Dataset entries
-- Opening Marker --
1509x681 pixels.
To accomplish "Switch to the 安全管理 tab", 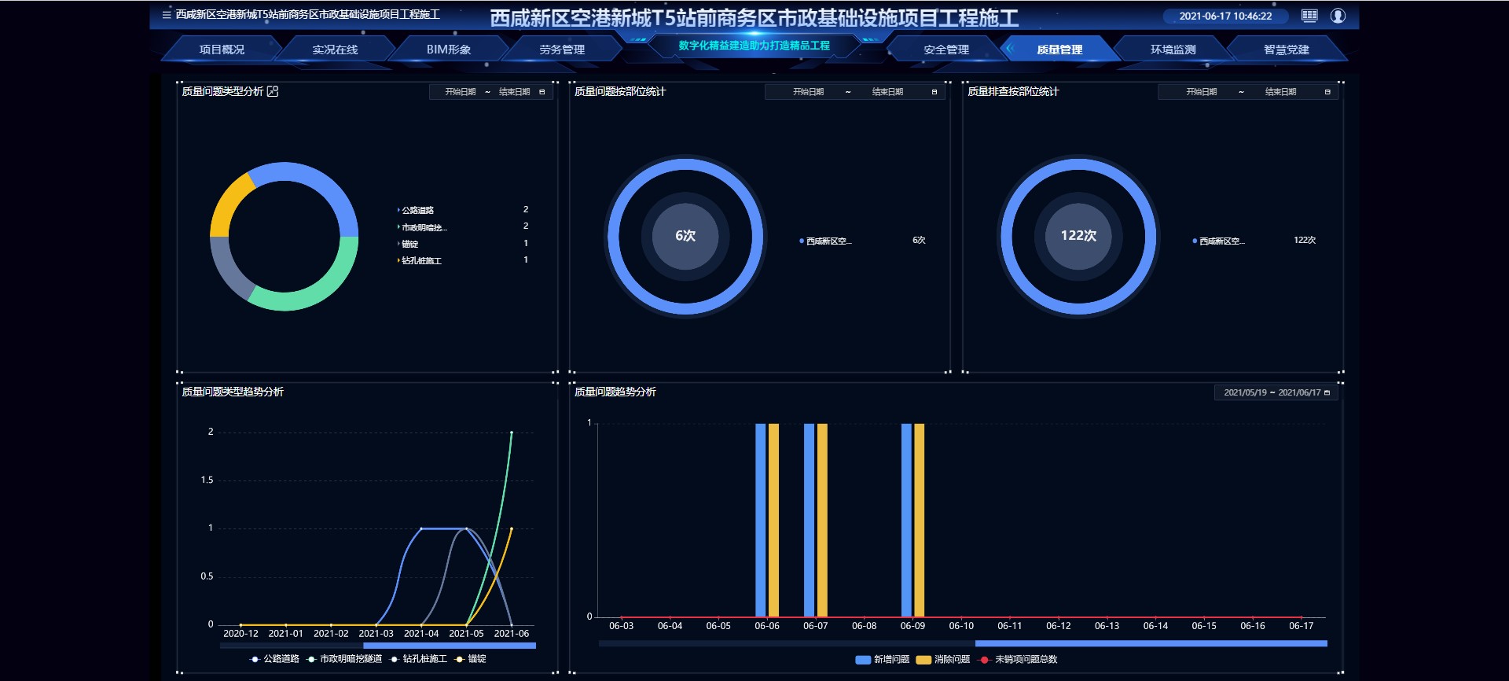I will pyautogui.click(x=945, y=50).
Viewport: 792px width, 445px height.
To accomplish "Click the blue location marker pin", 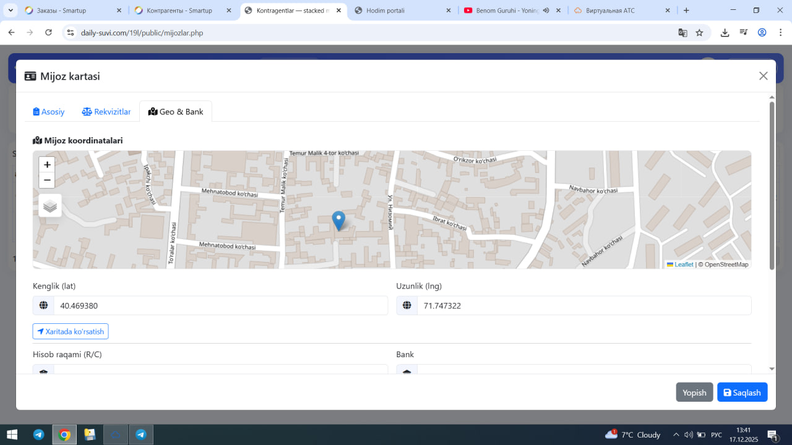I will click(338, 220).
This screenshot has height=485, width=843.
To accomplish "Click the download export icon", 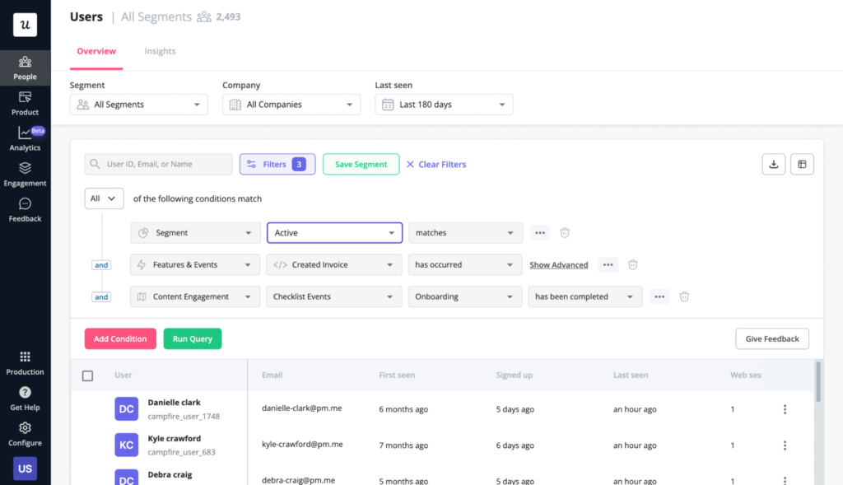I will click(773, 164).
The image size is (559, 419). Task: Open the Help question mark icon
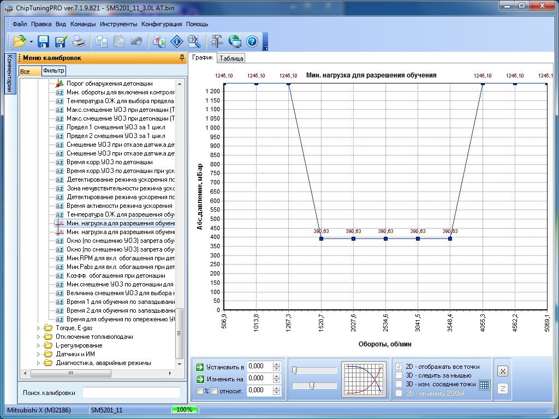click(x=252, y=41)
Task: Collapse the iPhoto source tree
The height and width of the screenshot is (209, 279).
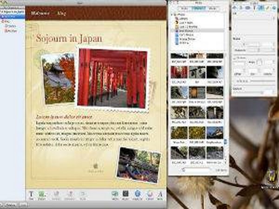Action: click(173, 14)
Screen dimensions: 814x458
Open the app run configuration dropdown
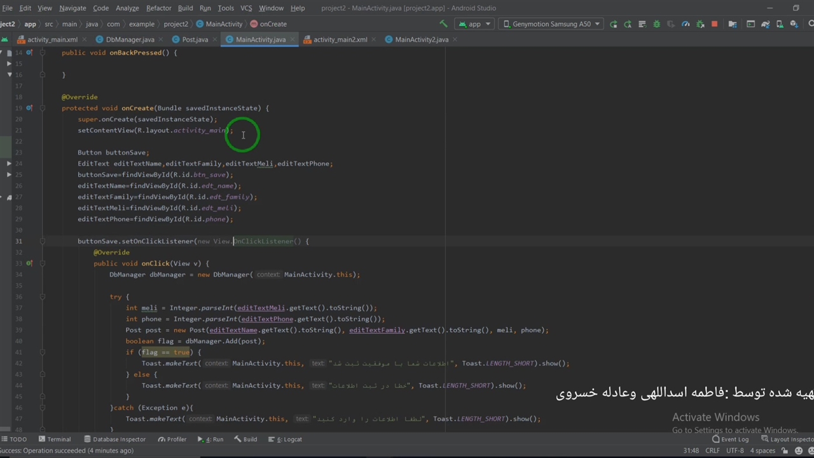click(x=474, y=24)
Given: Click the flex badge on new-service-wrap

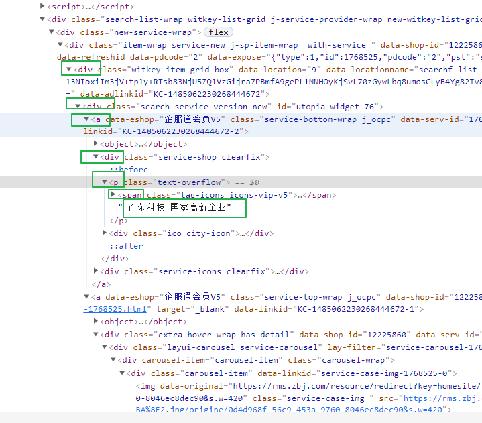Looking at the screenshot, I should pyautogui.click(x=219, y=32).
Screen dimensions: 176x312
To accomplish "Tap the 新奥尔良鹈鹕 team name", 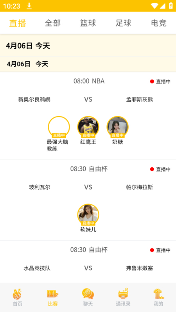I will [34, 99].
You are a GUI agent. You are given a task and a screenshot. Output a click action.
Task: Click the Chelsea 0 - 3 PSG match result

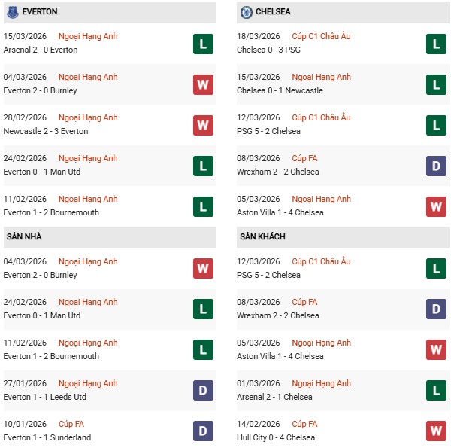271,50

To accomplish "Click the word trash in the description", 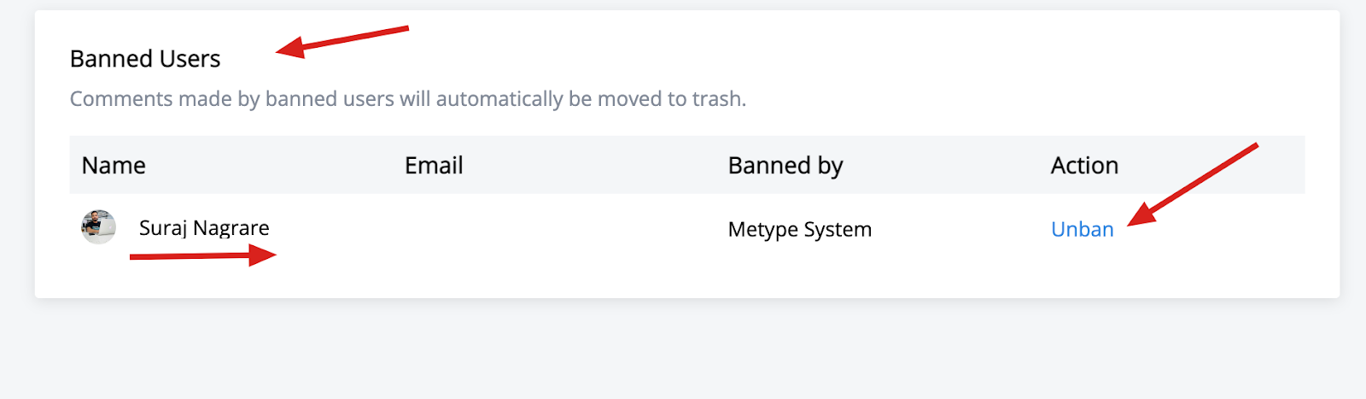I will (x=719, y=99).
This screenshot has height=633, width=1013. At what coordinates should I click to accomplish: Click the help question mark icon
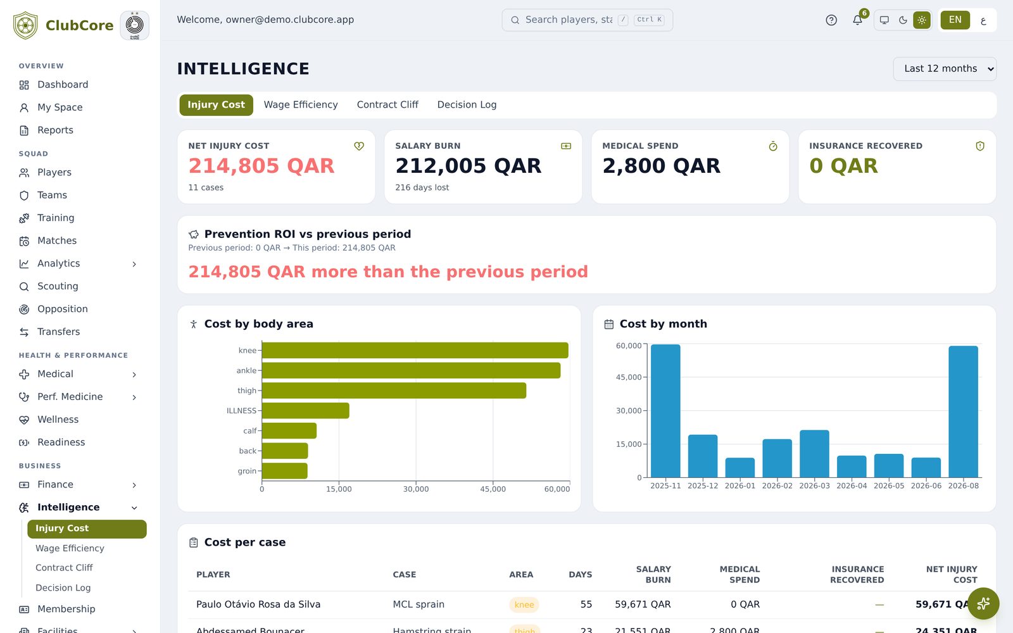(831, 20)
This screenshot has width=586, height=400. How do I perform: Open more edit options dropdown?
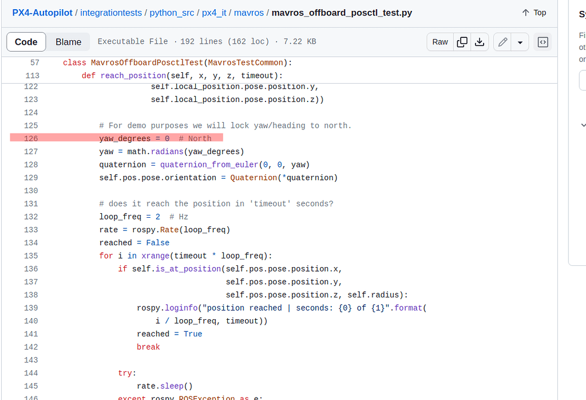point(520,42)
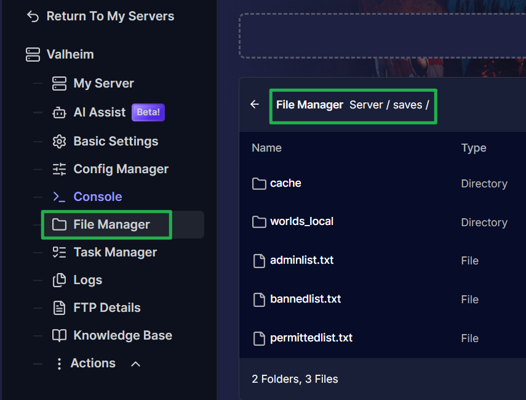Click the Actions three-dot menu

(59, 364)
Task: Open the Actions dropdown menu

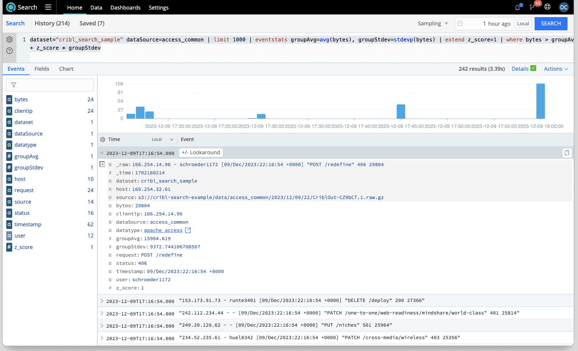Action: coord(556,69)
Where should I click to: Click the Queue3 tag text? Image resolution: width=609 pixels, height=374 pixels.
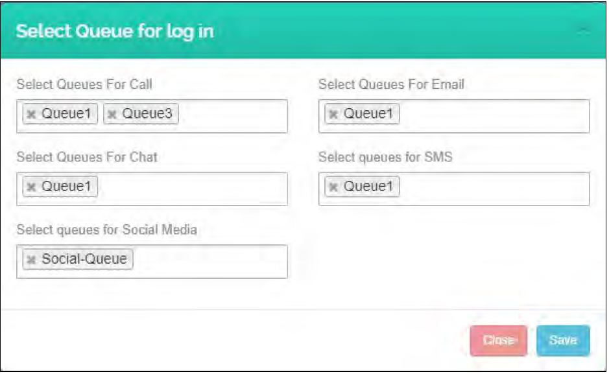pyautogui.click(x=148, y=115)
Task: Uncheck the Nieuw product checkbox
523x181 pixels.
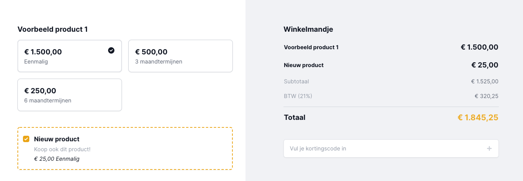Action: (26, 139)
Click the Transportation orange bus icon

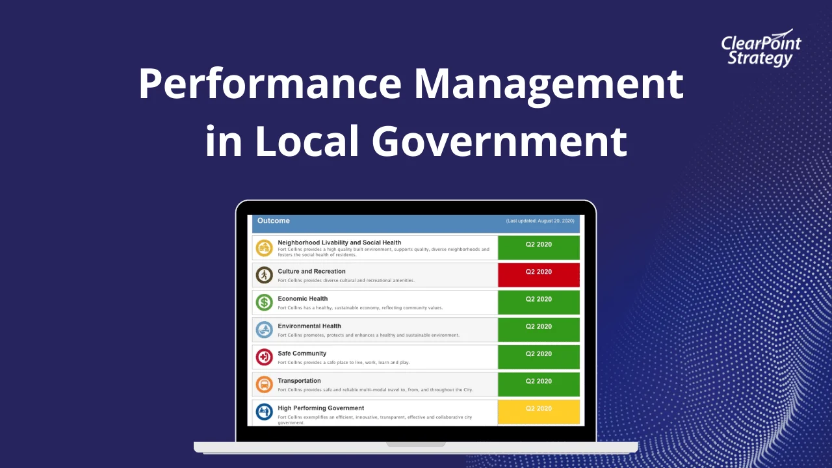(264, 384)
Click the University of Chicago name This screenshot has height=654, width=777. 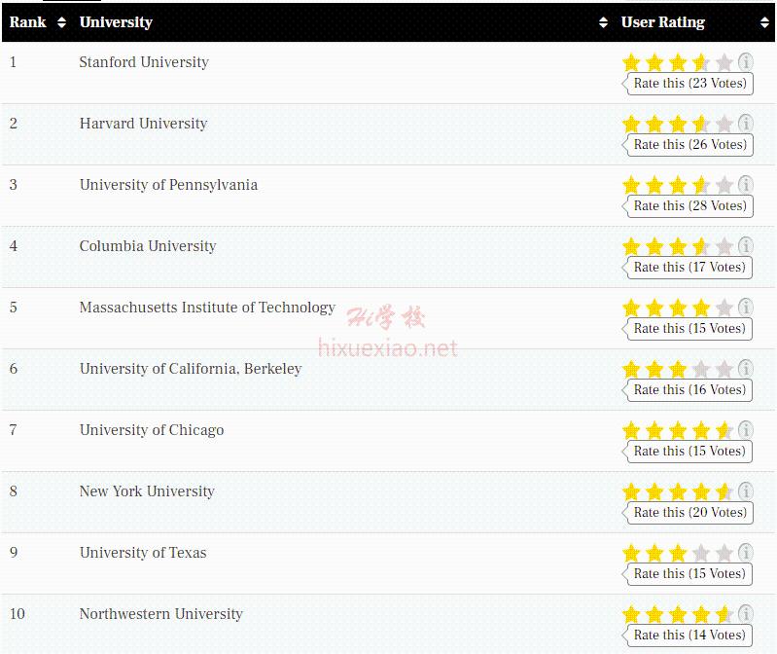click(152, 430)
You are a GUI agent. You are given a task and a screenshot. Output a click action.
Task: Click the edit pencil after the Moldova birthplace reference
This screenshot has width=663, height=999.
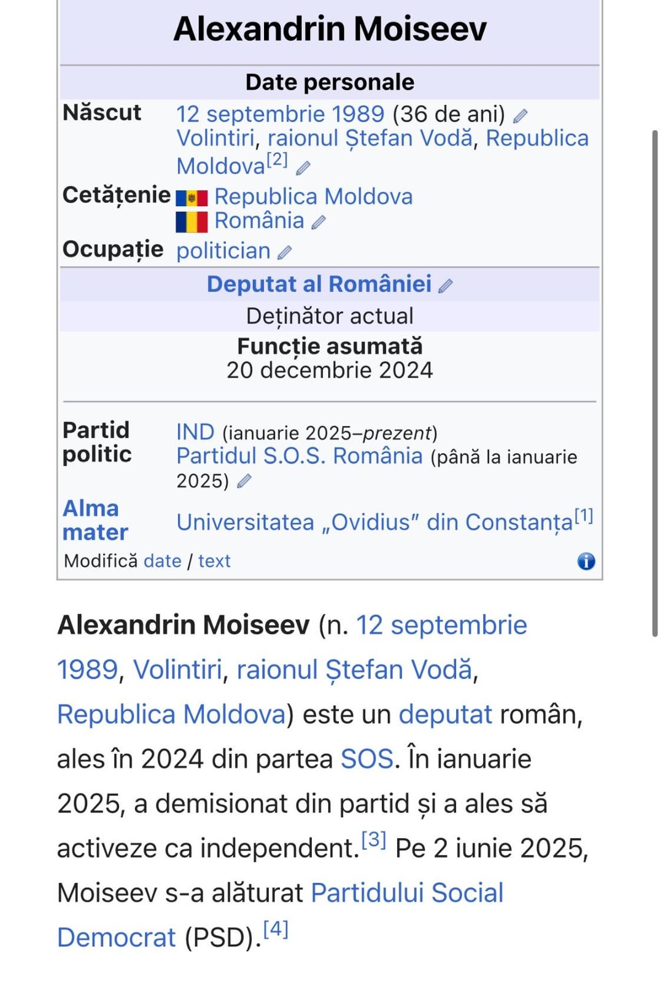point(303,168)
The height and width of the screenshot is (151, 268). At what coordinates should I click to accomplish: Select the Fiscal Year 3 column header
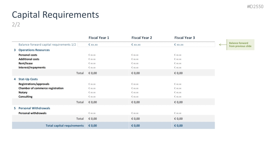click(x=185, y=38)
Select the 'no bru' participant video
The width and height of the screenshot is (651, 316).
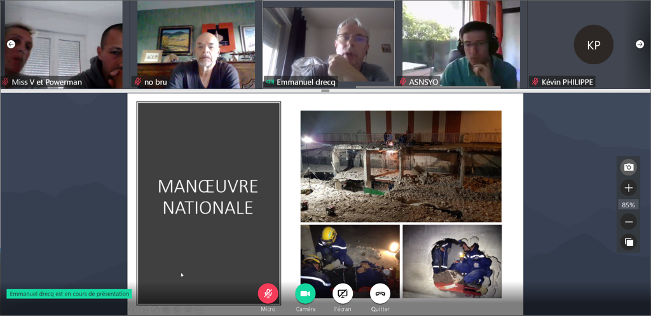tap(196, 41)
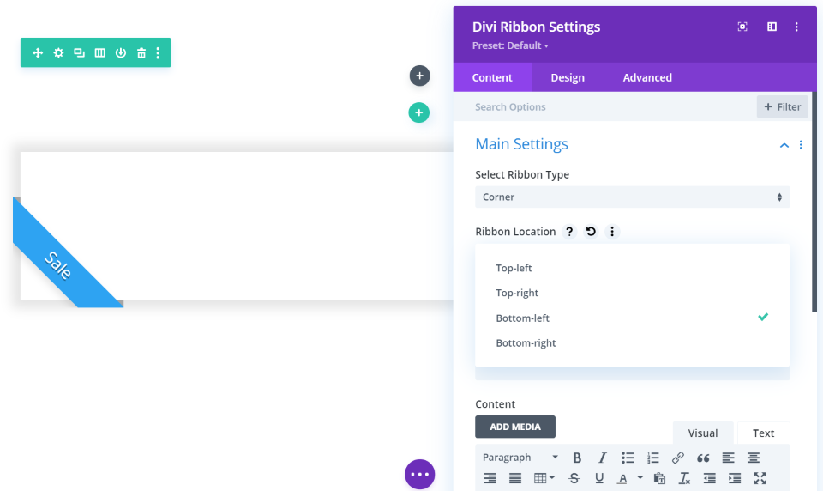Screen dimensions: 823x491
Task: Reset the Ribbon Location setting
Action: click(591, 231)
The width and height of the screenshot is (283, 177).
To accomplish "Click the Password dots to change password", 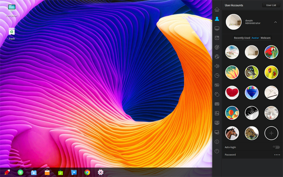I will 277,155.
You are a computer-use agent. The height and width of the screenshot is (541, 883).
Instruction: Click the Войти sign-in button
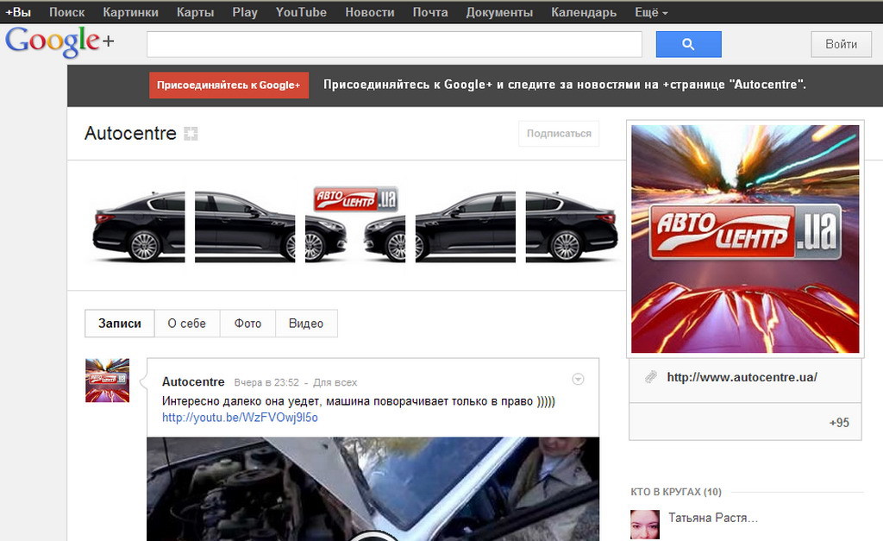pyautogui.click(x=841, y=44)
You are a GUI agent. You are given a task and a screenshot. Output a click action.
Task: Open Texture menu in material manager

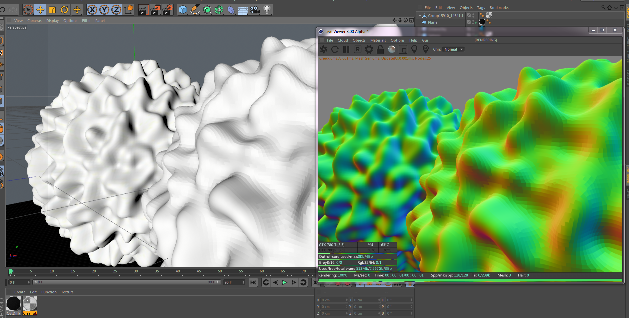(x=67, y=292)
-- Closing Marker --
» **Task details**:
Transcribe the lines above exactly, beginning at the one with "This screenshot has height=633, width=1013." and ending at the one with "Task: Uncheck the Nieuw product checkbox". Include both; exclude the pictures.

» **Task output**:
This screenshot has height=633, width=1013. At what coordinates should I click to accomplish: Click the help question mark icon
(831, 20)
This screenshot has width=586, height=400. How do I perform: Open more edit options dropdown?
point(520,42)
Click the Actions three-dot menu

(59, 364)
Task: Open the Actions dropdown menu

Action: coord(556,69)
Where should I click to: Click the Queue3 tag text? Image resolution: width=609 pixels, height=374 pixels.
pyautogui.click(x=148, y=115)
Task: Uncheck the Nieuw product checkbox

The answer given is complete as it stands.